%Paper: 
%From: TORNQVIST@phcu.helsinki.fi
%Date: Thu, 02 Nov 1995 09:11:52 +0200 (EET)

\documentstyle[preprint,aps]{revtex}
\input{psfig.sty}
\begin{document}
\draft
\preprint{ HU-SEFT-R-1995-15}
%\twocolumn[\hsize\textwidth\columnwidth\hsize\csname @twocolumnfalse\endcsname
\title{Resurrection of the Sigma Meson}
\author{Nils A. T\"ornqvist}
\address{Research Institute for High Energy Physics, SEFT
POB 9, FIN--00014, University of Helsinki, Finland}
\author{Matts Roos}
\address{High Energy Physics Laboratory,
POB 9, FIN--00014, University of Helsinki, Finland}
\date{September 1995}
\maketitle
\begin{abstract}
It is shown from a
very general model and an analysis of data on the lightest
$0^{++}$ meson nonet
that the $f_0(980)$ and $f_0(1200)$ resonance poles are two
manifestations of the same $ s\bar s $ state.
Similarily the $a_0(980)$ and the $a_0(1450)$ are likely
to be two manifestations of the same $ q\bar q$ state.
On the other hand, the $ u\bar u+d\bar d $ state,
when unitarized and strongly distorted by hadronic mass shifts,
becomes an extremely broad Breit-Wigner-like background,
$m_{BW}=860$ MeV, $\Gamma_{BW}=880$ MeV, with its pole at $s$=
(0.158-i0.235) GeV$^2$. This we identify with the $ \sigma\ $ meson
required by models for spontaneous breaking of chiral symmetry.
\\
\medskip \noindent
%Pacs numbers: 11.20.fm, 11.30.Na, 11.80.Gw, 14.40Cs, 25.80Dj
\end{abstract}

\medskip %]

The understanding of the $\pi\pi$ S-wave has been  controversial
for a long time.
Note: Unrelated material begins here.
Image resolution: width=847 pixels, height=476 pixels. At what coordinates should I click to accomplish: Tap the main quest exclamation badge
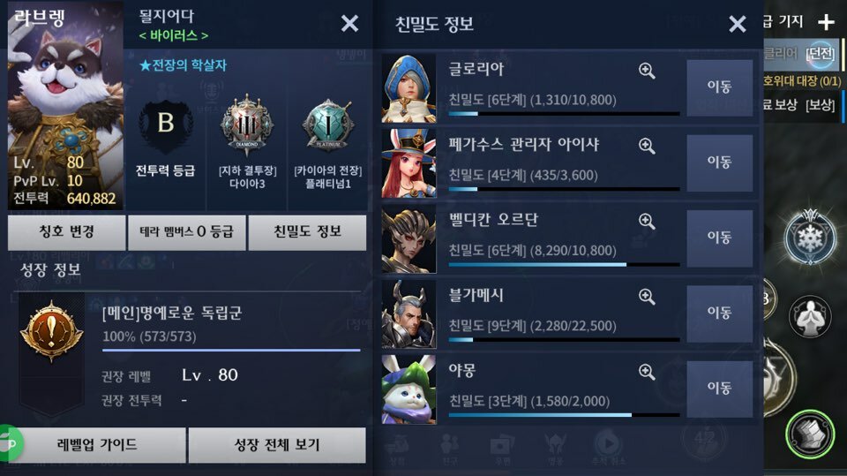click(51, 330)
Before 1974 (see \cite{PDGold}) one believed in the
existence of a broad and light isoscalar resonance (then called $\sigma$ or
$\epsilon$ or $\eta_{0+}$).
After the two heavier resonances $f_0(980)$ and $f_0(1200-1300)$
 were established
one generally discarded the $\sigma$ assuming it could be replaced by the
two
heavier ones, which could complete a light $ q\bar q$ nonet.
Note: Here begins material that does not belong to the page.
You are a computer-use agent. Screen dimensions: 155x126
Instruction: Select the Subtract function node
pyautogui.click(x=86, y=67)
The lightest scalar-isoscalar meson coupling strongly to
$\pi\pi$ is of importance in most models for spontaneous breaking
of chiral symmetry, like the linear $\sigma$ model or
the Nambu--Jona-Lasinio
model\cite{Lee}, which require a scalar meson of twice the
constituent quark
mass or $\approx$700 MeV, and a very large
$\pi\pi$ width  of $\approx$850 MeV.
This meson is crucial for our understanding
of all hadron masses. Thus
most of the nucleon mass is believed to be generated
by its coupling to
the $\sigma$, which acts like an effective Higgs-like
 boson for the hadron spectrum.  However,  the lightest
well established
mesons with the quantum numbers of the $\sigma$,
the $f_0(980)$ and $f_0(1200)$\, do not have the right properties.
They are both too narrow, $f_0(980)$ couples mainly
to $K\bar K$, and $f_0(1200)$ is too heavy.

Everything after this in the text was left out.